Records:
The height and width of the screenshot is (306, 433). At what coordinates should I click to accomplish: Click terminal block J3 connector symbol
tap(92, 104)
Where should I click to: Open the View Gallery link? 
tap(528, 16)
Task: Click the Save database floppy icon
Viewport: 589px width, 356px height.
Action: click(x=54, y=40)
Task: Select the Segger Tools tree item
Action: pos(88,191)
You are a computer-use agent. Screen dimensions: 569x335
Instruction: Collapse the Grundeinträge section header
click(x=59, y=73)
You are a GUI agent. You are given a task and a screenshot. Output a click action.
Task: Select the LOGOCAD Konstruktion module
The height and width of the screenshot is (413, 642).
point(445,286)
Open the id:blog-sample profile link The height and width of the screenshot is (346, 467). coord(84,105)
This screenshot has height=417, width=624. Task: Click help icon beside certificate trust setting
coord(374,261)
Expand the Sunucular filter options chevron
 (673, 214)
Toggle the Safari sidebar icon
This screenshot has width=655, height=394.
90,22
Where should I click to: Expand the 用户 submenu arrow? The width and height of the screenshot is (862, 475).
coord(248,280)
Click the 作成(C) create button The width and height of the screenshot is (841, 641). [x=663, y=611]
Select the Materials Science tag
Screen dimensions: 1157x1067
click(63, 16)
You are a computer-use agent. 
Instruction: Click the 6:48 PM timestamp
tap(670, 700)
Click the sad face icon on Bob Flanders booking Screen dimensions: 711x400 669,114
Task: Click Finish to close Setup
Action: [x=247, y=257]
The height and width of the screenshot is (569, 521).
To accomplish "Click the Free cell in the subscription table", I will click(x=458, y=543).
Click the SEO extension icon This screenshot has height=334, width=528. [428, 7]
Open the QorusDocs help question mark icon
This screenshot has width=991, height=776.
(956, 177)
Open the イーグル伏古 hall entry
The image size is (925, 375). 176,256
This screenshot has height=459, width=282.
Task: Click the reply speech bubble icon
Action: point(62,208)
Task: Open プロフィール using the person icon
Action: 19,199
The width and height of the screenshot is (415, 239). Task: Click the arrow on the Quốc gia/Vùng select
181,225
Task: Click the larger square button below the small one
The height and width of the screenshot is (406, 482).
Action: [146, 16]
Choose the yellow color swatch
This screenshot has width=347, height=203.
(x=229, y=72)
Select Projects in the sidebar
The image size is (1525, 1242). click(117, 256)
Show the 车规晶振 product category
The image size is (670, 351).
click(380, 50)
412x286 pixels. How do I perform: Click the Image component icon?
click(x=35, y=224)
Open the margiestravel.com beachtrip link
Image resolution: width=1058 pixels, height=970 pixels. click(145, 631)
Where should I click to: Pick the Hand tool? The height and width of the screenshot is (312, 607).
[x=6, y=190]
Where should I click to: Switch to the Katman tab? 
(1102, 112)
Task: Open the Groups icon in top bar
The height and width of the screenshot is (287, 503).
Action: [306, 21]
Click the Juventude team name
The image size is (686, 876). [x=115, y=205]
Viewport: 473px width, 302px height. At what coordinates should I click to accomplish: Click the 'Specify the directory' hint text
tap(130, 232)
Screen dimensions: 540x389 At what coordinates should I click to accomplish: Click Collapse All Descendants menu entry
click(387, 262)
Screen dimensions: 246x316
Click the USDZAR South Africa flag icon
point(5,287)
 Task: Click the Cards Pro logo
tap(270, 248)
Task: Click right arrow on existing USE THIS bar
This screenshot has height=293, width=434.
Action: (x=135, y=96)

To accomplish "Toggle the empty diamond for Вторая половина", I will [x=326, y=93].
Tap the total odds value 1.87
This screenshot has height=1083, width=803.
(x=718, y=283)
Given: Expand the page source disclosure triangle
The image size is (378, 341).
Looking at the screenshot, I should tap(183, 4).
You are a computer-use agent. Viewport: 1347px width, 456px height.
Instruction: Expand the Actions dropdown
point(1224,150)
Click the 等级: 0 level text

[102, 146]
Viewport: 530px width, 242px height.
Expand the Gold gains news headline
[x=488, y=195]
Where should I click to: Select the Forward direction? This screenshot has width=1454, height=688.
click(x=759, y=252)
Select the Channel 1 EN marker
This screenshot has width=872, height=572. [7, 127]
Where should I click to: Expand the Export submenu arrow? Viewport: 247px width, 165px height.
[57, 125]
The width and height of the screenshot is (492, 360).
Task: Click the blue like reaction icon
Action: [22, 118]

:: Stated problem ::
Transcribe every line of the material above without any alteration.

:: Written response ::
The height and width of the screenshot is (306, 433). At what coordinates should I click to accomplish: Click terminal block J3 connector symbol
tap(92, 104)
Where should I click to: Open the View Gallery link? 
tap(528, 16)
Task: Click the Save database floppy icon
Viewport: 589px width, 356px height.
Action: click(x=54, y=40)
Task: Select the Segger Tools tree item
Action: pos(88,191)
You are a computer-use agent. Screen dimensions: 569x335
Instruction: Collapse the Grundeinträge section header
click(x=59, y=73)
You are a GUI agent. You are given a task and a screenshot. Output a click action.
Task: Select the LOGOCAD Konstruktion module
The height and width of the screenshot is (413, 642).
point(445,286)
Open the id:blog-sample profile link The height and width of the screenshot is (346, 467). coord(84,105)
This screenshot has height=417, width=624. Task: Click help icon beside certificate trust setting
coord(374,261)
Expand the Sunucular filter options chevron
 (673, 214)
Toggle the Safari sidebar icon
This screenshot has width=655, height=394.
90,22
Where should I click to: Expand the 用户 submenu arrow? The width and height of the screenshot is (862, 475).
coord(248,280)
Click the 作成(C) create button The width and height of the screenshot is (841, 641). [x=663, y=611]
Select the Materials Science tag
Screen dimensions: 1157x1067
click(63, 16)
You are a computer-use agent. 
Instruction: Click the 6:48 PM timestamp
tap(670, 700)
Click the sad face icon on Bob Flanders booking Screen dimensions: 711x400 669,114
Task: Click Finish to close Setup
Action: [x=247, y=257]
The height and width of the screenshot is (569, 521).
To accomplish "Click the Free cell in the subscription table", I will click(x=458, y=543).
Click the SEO extension icon This screenshot has height=334, width=528. [428, 7]
Open the QorusDocs help question mark icon
This screenshot has width=991, height=776.
(956, 177)
Open the イーグル伏古 hall entry
The image size is (925, 375). 176,256
This screenshot has height=459, width=282.
Task: Click the reply speech bubble icon
Action: point(62,208)
Task: Open プロフィール using the person icon
Action: 19,199
The width and height of the screenshot is (415, 239). Task: Click the arrow on the Quốc gia/Vùng select
181,225
Task: Click the larger square button below the small one
The height and width of the screenshot is (406, 482).
Action: [146, 16]
Choose the yellow color swatch
This screenshot has width=347, height=203.
(x=229, y=72)
Select Projects in the sidebar
The image size is (1525, 1242). click(117, 256)
Show the 车规晶振 product category
The image size is (670, 351).
click(380, 50)
412x286 pixels. How do I perform: Click the Image component icon?
click(x=35, y=224)
Open the margiestravel.com beachtrip link
Image resolution: width=1058 pixels, height=970 pixels. click(145, 631)
Where should I click to: Pick the Hand tool? The height and width of the screenshot is (312, 607).
[x=6, y=190]
Where should I click to: Switch to the Katman tab? 
(1102, 112)
Task: Open the Groups icon in top bar
The height and width of the screenshot is (287, 503).
Action: [306, 21]
Click the Juventude team name
The image size is (686, 876). [x=115, y=205]
Viewport: 473px width, 302px height. At what coordinates should I click to accomplish: Click the 'Specify the directory' hint text
tap(130, 232)
Screen dimensions: 540x389 At what coordinates should I click to accomplish: Click Collapse All Descendants menu entry
click(387, 262)
Screen dimensions: 246x316
Click the USDZAR South Africa flag icon
point(5,287)
 Task: Click the Cards Pro logo
tap(270, 248)
Task: Click right arrow on existing USE THIS bar
This screenshot has height=293, width=434.
Action: (x=135, y=96)

To accomplish "Toggle the empty diamond for Вторая половина", I will [x=326, y=93].
Tap the total odds value 1.87
This screenshot has height=1083, width=803.
(x=718, y=283)
Given: Expand the page source disclosure triangle
The image size is (378, 341).
Looking at the screenshot, I should tap(183, 4).
You are a computer-use agent. Viewport: 1347px width, 456px height.
Instruction: Expand the Actions dropdown
point(1224,150)
Click the 等级: 0 level text

[102, 146]
Viewport: 530px width, 242px height.
Expand the Gold gains news headline
[x=488, y=195]
Where should I click to: Select the Forward direction? This screenshot has width=1454, height=688.
click(x=759, y=252)
Select the Channel 1 EN marker
This screenshot has width=872, height=572. [7, 127]
Where should I click to: Expand the Export submenu arrow? Viewport: 247px width, 165px height.
[57, 125]
The width and height of the screenshot is (492, 360).
Task: Click the blue like reaction icon
Action: [22, 118]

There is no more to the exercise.